Salute e benessere

Quasi la metà degli italiani soffre di carenza di ferro, ma non lo sa: come capirlo e come rimediare

La carenza di ferro è un problema più importante di quanto immagini: scopri come riconoscerla e quali sono i rimedi

Anche se in pochi lo sanno, la carenza di ferro è più comune di quanto si pensi. Si stima, infatti, che ne soffra almeno il 40% degli italiani. Questo minerale, però, è davvero importante per il corretto funzionamento dell’organismo. Motivo per cui ogni eventuale carenza andrebbe riconosciuta per tempo e integrata con gli alimenti o, se serve, con integratori prescritti dal medico.

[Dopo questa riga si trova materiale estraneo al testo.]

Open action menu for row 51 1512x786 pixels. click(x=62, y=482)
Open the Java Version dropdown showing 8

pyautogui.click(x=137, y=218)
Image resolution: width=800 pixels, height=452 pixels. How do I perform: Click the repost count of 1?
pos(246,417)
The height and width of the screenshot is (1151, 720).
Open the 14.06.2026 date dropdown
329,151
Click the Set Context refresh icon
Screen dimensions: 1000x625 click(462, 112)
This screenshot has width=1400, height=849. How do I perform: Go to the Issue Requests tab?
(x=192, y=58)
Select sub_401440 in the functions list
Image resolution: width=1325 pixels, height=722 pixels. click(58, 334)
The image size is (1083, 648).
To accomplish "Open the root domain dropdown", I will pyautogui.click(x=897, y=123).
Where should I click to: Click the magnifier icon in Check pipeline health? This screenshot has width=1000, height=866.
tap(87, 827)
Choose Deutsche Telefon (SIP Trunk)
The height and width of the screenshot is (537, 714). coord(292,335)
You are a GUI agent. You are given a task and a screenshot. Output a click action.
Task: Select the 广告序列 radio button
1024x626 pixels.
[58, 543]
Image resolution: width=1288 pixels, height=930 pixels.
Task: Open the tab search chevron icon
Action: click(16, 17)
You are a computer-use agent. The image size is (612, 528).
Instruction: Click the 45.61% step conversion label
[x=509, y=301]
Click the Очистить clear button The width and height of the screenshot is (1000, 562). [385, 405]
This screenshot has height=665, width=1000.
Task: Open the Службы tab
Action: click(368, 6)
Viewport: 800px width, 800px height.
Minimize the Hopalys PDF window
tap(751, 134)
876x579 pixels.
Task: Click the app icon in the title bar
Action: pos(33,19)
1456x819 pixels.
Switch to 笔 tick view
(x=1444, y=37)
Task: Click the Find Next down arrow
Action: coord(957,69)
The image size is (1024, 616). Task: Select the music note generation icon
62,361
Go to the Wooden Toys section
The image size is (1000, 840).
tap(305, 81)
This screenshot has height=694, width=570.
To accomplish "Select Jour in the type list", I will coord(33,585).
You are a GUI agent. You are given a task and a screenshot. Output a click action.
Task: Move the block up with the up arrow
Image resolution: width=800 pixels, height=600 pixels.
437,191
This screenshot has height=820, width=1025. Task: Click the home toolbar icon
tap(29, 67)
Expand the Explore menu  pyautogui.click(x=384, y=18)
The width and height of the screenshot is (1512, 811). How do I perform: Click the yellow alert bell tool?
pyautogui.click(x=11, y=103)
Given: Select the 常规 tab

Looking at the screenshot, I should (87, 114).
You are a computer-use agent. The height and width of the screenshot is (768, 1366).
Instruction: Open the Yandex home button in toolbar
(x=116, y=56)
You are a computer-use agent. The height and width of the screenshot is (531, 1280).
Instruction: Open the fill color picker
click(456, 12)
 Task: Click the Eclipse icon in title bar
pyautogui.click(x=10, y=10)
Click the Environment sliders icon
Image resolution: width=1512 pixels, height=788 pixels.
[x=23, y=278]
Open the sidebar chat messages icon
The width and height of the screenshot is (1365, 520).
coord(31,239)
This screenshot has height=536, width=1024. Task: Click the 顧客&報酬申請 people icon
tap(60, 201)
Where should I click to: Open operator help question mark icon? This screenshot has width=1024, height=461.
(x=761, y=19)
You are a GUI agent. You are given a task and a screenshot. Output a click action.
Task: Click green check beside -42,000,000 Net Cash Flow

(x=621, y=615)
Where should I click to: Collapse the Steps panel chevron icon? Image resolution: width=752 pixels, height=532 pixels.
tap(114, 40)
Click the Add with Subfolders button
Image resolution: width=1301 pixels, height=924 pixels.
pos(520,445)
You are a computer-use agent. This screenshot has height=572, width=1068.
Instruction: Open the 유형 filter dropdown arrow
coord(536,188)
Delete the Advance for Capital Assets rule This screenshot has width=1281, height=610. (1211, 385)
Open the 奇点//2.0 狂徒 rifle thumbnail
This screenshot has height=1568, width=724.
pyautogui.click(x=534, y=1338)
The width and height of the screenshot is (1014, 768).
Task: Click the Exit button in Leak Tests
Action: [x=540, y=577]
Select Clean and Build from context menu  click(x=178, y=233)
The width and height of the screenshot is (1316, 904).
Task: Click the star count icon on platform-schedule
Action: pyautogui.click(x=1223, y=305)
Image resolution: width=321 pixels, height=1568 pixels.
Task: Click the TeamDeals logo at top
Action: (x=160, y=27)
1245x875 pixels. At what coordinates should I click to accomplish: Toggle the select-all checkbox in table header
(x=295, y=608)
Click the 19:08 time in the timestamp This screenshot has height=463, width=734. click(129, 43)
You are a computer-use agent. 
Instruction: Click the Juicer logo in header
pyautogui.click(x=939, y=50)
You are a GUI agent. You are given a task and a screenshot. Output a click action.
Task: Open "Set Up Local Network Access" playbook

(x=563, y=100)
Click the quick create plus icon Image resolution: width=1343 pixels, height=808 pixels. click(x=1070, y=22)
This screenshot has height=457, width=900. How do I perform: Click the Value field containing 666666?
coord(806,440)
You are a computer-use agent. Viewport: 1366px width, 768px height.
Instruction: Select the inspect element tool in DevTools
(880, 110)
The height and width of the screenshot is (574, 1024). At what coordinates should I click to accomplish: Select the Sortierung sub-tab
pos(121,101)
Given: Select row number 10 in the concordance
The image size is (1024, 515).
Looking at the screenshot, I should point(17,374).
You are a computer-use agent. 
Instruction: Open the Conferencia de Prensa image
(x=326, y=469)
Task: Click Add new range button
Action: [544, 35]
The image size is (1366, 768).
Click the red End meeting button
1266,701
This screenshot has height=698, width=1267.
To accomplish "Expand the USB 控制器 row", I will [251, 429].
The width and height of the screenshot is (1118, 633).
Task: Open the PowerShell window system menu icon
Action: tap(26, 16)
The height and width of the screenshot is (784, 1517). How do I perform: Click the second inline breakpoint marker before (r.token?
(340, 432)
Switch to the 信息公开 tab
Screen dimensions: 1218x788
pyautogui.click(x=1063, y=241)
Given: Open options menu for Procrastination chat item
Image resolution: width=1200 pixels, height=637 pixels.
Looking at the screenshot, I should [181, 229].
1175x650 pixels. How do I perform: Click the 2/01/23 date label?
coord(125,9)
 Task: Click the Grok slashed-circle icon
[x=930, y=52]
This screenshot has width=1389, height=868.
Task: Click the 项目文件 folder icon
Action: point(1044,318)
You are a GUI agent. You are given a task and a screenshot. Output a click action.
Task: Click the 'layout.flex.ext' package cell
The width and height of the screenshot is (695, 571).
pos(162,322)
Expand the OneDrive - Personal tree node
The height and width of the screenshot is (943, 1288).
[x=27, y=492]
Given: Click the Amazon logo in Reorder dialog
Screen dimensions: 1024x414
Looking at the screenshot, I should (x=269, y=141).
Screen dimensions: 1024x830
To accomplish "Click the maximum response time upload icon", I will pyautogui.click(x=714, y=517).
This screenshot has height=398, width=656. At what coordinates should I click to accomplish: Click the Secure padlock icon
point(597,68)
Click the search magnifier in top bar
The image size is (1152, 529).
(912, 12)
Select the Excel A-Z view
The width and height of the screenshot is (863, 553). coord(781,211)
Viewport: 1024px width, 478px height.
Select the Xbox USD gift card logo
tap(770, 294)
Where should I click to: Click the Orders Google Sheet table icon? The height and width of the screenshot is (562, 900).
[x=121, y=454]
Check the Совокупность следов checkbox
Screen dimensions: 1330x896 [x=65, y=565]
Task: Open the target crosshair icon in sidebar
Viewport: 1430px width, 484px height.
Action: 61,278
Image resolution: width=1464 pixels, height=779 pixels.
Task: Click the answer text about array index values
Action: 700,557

Se hai il dubbio di soffrire anche tu di questo problema ecco, quindi, come accertarlo e quali sono le azioni da compiere subito dopo.

Carenza di ferro: come riconoscerla e cosa fare per integrare questo minerale

Avere il ferro basso comporta tutta una serie di sintomi che vengono spesso sottostimati ma che sono dei veri e propri campanelli d’allarme che indicano quanto sia necessaria la sua assimilazione. Dalla stanchezza frequente, ai mal di testa continui fino alle unghia e ai capelli fragili e alla scarsa concentrazione, i segnali sono davvero tanti. Le cause, invece, possono essere sia fisiologiche che di tipo alimentare. Spesso, anche una dieta troppo rigida può portare ad una carenza, motivo per cui chiunque dovrebbe considerarsi a rischio. La buona notizia è che basta un semplice prelievo del sangue per conoscere i livelli di ferro e scoprire se questo è troppo basso.

carenza di ferro
carenza di ferro, come fare (biopianeta.it)

In caso di accertata carenza è quindi opportuno rivolgersi al proprio medico curante al fine di ideare un piano d’azione. Davanti ad una carenza lieve, si può infatti cercare di agire sull’alimentazione andando ad inserire tutti quei cibi che contengono ferro. Tra questi ricordiamo la carne di tacchino e il pollo, il pesce azzurro, il tuorlo d’uovo, la soia, i legumi, gli ormai noti spinaci così come tutte le verdure a foglia verde, la frutta secca e alcune spezie come cannella, cumino, semi di finocchio, salvia e origano. Una volta individuati gli alimenti che ne sono più ricchi è importante aumentarne la biodisponibilità. Per farlo occorre associarvi fonti di vitamina C come il limone da usare come condimento o l’arancia da mangiare a fine pasto.

In caso di carenze più importanti, il medico potrebbe associare al cibo anche degli integratori che, in quanto tali, andranno inseriti con moderazione e secondo il dosaggio suggerito. Il fai da te, in questi casi, è altamente sconsigliato. Per fortuna, agendo nel modo corretto, ripristinare i livelli giusti di ferro è molto facile e consentirà di sentirsi subito meglio e di migliorare la qualità della vita in poco tempo.